## start

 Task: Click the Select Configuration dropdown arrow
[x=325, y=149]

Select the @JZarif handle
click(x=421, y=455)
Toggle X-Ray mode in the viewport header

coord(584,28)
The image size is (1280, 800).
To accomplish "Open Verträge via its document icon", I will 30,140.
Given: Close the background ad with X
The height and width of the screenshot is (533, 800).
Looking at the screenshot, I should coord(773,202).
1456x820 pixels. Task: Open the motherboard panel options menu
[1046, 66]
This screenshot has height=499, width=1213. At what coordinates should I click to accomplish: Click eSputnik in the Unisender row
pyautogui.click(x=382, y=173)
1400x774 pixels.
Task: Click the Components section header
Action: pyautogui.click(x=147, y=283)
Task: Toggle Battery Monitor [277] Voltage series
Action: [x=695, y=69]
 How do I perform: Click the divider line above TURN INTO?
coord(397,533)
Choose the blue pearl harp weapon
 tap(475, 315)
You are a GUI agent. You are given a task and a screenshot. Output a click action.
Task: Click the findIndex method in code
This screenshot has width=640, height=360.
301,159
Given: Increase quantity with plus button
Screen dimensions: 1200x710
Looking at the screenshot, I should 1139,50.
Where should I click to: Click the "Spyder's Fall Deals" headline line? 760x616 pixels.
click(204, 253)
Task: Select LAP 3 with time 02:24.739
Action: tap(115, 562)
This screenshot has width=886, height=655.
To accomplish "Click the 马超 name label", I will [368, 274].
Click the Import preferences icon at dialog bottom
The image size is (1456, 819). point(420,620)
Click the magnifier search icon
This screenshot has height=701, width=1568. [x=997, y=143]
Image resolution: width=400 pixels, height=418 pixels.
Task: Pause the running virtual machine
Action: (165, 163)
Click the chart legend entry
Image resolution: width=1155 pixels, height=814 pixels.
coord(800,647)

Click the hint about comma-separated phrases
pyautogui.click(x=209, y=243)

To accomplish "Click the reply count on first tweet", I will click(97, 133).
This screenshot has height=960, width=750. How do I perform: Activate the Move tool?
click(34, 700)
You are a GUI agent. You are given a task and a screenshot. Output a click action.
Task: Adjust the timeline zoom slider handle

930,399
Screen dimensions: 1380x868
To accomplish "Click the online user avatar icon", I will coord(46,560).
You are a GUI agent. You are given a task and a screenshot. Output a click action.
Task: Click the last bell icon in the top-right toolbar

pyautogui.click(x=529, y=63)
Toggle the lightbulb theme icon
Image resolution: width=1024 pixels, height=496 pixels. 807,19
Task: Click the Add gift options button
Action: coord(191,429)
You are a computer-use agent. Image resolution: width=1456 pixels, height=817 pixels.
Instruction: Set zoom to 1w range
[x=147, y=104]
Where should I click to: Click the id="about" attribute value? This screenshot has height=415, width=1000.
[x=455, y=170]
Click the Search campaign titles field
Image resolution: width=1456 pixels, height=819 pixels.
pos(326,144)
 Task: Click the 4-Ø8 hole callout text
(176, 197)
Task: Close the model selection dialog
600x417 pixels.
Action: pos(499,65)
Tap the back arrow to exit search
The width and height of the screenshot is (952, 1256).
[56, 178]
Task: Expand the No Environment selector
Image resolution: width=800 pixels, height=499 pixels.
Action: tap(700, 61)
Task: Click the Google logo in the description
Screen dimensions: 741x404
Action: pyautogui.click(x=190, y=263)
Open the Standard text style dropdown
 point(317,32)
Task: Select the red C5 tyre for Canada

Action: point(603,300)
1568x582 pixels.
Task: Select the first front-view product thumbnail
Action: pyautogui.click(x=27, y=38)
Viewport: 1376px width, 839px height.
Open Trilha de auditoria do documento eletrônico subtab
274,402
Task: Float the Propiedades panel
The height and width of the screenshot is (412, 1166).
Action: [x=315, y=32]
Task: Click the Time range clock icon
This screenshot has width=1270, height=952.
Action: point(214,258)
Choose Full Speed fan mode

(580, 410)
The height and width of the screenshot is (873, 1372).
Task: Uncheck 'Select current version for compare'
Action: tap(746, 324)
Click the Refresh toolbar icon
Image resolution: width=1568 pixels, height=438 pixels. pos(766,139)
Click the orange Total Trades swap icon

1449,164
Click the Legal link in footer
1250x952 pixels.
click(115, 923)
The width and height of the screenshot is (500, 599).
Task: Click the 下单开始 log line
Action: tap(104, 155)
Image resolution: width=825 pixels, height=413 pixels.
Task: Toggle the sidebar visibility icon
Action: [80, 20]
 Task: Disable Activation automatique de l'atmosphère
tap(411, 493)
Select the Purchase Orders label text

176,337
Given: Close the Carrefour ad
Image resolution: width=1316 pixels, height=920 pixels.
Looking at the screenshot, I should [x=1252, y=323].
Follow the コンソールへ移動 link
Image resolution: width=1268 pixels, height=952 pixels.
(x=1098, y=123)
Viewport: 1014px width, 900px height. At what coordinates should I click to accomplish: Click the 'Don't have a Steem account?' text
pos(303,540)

## end

> _Given task_
List every line in the listing above that contains the word "zoom".

> _Solution for this exercise_
Task: Adjust the timeline zoom slider handle
Instruction: Set zoom to 1w range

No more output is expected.